◆ Information shown
------------------------------------------------

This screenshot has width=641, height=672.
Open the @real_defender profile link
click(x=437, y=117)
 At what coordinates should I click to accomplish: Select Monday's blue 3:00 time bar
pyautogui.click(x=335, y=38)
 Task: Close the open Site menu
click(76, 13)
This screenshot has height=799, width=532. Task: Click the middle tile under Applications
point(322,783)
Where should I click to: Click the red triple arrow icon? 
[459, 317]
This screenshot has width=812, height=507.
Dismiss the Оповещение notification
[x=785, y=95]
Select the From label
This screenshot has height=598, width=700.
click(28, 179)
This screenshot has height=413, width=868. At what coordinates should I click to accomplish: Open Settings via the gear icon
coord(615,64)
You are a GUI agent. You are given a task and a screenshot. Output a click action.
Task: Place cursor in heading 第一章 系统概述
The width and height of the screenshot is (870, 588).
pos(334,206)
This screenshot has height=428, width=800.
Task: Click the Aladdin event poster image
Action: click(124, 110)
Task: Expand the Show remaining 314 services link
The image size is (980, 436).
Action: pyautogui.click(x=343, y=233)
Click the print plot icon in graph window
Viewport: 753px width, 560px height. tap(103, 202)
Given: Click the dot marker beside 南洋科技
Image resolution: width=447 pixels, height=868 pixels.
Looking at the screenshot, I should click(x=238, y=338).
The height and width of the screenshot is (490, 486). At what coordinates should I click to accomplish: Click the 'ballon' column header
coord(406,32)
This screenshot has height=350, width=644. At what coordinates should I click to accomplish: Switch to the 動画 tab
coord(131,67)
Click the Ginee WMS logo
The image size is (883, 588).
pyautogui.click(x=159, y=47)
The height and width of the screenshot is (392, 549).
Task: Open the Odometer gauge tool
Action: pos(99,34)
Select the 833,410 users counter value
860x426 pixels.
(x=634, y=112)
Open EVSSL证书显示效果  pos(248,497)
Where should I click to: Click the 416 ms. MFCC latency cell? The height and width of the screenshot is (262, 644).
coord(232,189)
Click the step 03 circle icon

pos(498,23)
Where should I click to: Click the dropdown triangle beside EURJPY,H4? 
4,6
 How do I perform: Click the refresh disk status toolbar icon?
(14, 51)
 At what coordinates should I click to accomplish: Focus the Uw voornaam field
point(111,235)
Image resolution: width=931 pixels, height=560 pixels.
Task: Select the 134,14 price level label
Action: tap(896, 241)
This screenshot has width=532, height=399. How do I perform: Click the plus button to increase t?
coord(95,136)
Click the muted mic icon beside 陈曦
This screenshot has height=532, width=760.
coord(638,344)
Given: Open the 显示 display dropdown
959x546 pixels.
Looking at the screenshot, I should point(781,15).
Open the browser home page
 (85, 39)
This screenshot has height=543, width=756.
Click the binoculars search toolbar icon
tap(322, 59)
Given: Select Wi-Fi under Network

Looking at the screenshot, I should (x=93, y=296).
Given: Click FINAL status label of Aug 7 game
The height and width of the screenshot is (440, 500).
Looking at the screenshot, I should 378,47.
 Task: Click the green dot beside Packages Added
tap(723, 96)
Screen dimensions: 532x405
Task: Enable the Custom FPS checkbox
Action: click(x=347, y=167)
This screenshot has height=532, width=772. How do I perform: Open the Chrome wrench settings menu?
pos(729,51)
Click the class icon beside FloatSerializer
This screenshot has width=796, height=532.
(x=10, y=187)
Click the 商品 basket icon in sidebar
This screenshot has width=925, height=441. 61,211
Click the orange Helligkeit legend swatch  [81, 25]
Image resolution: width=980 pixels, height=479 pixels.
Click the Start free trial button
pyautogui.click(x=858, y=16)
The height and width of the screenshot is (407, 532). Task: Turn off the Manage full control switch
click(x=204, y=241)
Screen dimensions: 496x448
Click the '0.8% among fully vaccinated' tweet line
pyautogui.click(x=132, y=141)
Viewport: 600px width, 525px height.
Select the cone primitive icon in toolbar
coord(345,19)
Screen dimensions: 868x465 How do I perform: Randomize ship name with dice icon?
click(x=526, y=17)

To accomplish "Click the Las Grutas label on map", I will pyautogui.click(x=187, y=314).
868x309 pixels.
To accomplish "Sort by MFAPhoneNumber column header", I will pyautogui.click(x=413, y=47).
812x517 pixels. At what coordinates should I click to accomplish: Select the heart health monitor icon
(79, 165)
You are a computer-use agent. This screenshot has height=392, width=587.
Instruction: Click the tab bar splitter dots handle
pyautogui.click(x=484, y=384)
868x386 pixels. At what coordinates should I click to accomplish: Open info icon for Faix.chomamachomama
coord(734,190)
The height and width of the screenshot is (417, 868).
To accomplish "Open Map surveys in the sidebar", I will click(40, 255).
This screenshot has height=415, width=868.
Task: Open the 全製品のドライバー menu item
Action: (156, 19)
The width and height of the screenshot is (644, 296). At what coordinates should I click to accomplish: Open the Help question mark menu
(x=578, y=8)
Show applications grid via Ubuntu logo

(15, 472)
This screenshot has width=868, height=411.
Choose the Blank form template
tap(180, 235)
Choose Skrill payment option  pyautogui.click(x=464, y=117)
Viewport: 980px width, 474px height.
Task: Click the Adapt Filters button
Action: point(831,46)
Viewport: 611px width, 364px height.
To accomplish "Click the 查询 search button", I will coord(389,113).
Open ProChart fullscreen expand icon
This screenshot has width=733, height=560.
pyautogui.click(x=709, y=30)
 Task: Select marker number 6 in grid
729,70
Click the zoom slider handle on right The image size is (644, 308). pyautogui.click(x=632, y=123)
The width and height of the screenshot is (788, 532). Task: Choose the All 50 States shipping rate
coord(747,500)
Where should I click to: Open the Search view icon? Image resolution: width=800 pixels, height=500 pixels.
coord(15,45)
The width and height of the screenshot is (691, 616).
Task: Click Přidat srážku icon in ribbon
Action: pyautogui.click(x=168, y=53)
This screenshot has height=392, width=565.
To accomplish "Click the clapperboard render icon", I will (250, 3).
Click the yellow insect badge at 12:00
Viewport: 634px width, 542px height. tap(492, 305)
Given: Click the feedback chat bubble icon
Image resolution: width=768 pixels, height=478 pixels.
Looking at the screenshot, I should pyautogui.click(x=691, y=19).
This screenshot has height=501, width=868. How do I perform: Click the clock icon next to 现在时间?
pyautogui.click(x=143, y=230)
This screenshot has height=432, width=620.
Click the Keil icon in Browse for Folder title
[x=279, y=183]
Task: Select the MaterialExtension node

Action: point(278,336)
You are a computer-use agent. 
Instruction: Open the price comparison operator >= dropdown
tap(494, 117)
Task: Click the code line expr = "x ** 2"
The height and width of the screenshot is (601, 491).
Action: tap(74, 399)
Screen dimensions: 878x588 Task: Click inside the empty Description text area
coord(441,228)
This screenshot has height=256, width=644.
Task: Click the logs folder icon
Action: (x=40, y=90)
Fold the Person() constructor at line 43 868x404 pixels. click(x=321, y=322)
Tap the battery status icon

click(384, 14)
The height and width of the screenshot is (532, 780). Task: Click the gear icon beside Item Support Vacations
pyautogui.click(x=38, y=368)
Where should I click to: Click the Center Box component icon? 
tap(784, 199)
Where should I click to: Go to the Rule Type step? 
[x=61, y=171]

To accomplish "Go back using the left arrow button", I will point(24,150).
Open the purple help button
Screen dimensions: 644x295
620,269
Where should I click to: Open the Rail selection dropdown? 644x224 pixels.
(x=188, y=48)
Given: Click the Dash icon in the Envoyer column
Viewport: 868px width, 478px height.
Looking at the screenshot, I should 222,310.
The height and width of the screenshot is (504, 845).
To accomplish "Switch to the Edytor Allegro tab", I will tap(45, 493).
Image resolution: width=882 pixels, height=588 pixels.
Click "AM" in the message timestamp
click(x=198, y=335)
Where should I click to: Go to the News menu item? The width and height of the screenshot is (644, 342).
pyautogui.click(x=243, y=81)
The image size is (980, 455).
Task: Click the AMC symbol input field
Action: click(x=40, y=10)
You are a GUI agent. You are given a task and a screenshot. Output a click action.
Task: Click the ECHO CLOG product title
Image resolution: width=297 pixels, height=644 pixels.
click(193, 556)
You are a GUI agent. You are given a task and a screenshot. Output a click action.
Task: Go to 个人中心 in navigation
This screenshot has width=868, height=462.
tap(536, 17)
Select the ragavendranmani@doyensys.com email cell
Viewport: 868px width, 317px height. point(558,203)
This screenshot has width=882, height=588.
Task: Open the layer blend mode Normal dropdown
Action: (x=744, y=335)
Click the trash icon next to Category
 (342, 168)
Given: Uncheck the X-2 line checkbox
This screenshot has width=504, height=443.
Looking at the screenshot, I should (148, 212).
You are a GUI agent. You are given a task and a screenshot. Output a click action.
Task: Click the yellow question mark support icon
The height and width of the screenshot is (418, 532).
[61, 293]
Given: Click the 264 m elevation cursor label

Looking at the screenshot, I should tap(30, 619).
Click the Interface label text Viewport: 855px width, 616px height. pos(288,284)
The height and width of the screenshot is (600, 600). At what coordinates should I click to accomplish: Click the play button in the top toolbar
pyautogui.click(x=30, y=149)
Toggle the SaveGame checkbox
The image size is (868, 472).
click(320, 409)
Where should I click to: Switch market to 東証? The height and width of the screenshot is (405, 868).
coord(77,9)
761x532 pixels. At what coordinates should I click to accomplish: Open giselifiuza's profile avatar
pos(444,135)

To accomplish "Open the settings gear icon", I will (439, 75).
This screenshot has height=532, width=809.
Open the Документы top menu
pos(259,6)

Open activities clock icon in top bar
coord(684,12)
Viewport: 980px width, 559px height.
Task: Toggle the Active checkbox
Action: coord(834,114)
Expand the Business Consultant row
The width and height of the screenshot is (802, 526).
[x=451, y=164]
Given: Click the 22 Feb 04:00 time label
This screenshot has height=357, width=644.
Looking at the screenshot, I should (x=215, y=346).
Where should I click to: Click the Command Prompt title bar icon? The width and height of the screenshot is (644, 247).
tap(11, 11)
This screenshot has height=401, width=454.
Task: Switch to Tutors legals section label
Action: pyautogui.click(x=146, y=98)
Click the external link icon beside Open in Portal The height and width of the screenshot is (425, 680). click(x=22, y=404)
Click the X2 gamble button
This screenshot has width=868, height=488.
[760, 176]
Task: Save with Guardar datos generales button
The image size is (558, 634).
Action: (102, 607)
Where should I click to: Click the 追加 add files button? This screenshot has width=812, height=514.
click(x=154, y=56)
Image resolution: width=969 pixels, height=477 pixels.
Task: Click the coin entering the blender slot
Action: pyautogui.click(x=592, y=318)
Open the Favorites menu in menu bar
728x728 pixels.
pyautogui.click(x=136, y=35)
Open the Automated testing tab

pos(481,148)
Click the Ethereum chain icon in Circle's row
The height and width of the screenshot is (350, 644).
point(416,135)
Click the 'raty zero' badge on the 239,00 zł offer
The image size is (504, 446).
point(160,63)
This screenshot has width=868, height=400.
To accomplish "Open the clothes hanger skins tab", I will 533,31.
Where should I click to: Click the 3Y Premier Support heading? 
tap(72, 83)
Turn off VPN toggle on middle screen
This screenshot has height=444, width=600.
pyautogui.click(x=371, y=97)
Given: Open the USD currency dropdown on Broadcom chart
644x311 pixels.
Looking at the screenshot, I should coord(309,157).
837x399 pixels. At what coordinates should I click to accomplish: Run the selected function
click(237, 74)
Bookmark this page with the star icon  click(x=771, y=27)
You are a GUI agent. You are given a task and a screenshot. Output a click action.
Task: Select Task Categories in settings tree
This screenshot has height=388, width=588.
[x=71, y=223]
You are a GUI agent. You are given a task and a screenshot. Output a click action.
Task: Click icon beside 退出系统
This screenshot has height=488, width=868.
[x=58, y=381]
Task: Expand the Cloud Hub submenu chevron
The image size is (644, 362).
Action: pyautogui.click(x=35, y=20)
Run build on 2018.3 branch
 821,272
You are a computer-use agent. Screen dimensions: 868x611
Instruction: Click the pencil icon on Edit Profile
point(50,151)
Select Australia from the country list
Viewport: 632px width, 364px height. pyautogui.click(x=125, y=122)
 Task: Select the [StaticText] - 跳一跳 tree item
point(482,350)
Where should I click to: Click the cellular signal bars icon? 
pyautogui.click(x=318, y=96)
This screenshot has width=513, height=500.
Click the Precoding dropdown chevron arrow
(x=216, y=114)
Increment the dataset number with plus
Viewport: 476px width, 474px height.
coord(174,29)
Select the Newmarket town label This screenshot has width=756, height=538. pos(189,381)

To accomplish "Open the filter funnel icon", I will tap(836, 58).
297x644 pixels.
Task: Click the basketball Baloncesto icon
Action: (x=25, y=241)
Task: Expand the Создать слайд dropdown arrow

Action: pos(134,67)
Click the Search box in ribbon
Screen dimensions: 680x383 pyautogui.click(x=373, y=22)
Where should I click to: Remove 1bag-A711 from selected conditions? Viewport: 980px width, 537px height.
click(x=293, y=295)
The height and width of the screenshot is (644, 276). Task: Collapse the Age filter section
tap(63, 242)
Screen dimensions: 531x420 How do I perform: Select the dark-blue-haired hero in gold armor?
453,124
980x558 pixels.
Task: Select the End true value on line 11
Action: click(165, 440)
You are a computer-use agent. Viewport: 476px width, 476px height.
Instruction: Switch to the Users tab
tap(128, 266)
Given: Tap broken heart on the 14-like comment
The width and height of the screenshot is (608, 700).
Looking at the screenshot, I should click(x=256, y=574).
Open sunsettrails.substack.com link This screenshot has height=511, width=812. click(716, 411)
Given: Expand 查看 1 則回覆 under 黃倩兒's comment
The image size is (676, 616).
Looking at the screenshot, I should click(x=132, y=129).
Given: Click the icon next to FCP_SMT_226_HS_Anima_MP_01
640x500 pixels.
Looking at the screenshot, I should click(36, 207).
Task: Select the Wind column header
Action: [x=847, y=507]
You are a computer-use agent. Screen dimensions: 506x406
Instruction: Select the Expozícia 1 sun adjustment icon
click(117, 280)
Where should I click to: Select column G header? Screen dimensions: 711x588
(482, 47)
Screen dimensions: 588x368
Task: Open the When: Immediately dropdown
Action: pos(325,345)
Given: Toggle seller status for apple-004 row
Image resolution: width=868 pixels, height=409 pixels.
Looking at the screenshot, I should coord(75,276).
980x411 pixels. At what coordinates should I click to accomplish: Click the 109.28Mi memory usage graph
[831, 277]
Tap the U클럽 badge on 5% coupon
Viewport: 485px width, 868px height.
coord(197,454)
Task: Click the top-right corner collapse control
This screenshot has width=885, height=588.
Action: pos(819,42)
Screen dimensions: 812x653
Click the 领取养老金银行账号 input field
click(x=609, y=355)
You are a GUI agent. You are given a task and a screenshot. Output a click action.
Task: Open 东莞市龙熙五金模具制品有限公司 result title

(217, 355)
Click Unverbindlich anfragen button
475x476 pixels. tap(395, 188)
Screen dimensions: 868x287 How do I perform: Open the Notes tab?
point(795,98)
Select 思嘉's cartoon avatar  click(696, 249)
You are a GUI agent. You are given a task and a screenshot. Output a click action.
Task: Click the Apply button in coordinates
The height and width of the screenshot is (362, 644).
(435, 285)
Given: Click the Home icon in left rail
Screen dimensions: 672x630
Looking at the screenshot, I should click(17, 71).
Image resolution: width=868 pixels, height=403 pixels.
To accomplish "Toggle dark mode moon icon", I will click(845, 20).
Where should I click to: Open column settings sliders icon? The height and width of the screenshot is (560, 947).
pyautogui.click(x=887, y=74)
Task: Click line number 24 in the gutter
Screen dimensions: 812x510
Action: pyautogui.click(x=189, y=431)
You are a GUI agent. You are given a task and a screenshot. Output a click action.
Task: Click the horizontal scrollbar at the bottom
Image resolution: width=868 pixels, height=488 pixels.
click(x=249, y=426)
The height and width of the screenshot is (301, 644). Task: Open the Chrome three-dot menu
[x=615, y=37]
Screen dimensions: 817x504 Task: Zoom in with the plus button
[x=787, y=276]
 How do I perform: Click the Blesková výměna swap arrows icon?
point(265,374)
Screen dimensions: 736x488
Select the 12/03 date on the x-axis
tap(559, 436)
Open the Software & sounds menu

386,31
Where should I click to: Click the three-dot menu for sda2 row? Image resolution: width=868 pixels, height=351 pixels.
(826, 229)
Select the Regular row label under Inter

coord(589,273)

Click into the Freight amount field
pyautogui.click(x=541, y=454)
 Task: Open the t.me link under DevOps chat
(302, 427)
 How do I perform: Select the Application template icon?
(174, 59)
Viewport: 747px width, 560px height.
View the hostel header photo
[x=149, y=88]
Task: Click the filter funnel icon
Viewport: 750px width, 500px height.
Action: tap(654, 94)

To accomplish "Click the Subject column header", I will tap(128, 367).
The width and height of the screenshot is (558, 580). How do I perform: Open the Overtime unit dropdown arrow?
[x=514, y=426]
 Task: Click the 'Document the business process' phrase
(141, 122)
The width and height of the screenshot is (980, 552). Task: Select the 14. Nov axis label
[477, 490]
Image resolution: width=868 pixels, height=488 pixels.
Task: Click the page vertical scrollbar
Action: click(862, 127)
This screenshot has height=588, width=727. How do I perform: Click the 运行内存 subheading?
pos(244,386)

------------------------------------------------

◆ Task brief
Copy nothing beyond the line containing "Given: Click the dot marker beside 南洋科技". Transcribe exactly from the first line of the entries down to that line, inclusive.

◆ The completed task
This screenshot has width=641, height=672.
Open the @real_defender profile link
click(x=437, y=117)
 At what coordinates should I click to accomplish: Select Monday's blue 3:00 time bar
pyautogui.click(x=335, y=38)
 Task: Close the open Site menu
click(76, 13)
This screenshot has height=799, width=532. Task: Click the middle tile under Applications
point(322,783)
Where should I click to: Click the red triple arrow icon? 
[459, 317]
This screenshot has width=812, height=507.
Dismiss the Оповещение notification
[x=785, y=95]
Select the From label
This screenshot has height=598, width=700.
click(28, 179)
This screenshot has height=413, width=868. At what coordinates should I click to accomplish: Open Settings via the gear icon
coord(615,64)
You are a GUI agent. You are given a task and a screenshot. Output a click action.
Task: Place cursor in heading 第一章 系统概述
The width and height of the screenshot is (870, 588).
pos(334,206)
This screenshot has height=428, width=800.
Task: Click the Aladdin event poster image
Action: click(124, 110)
Task: Expand the Show remaining 314 services link
The image size is (980, 436).
Action: pyautogui.click(x=343, y=233)
Click the print plot icon in graph window
Viewport: 753px width, 560px height. tap(103, 202)
Given: Click the dot marker beside 南洋科技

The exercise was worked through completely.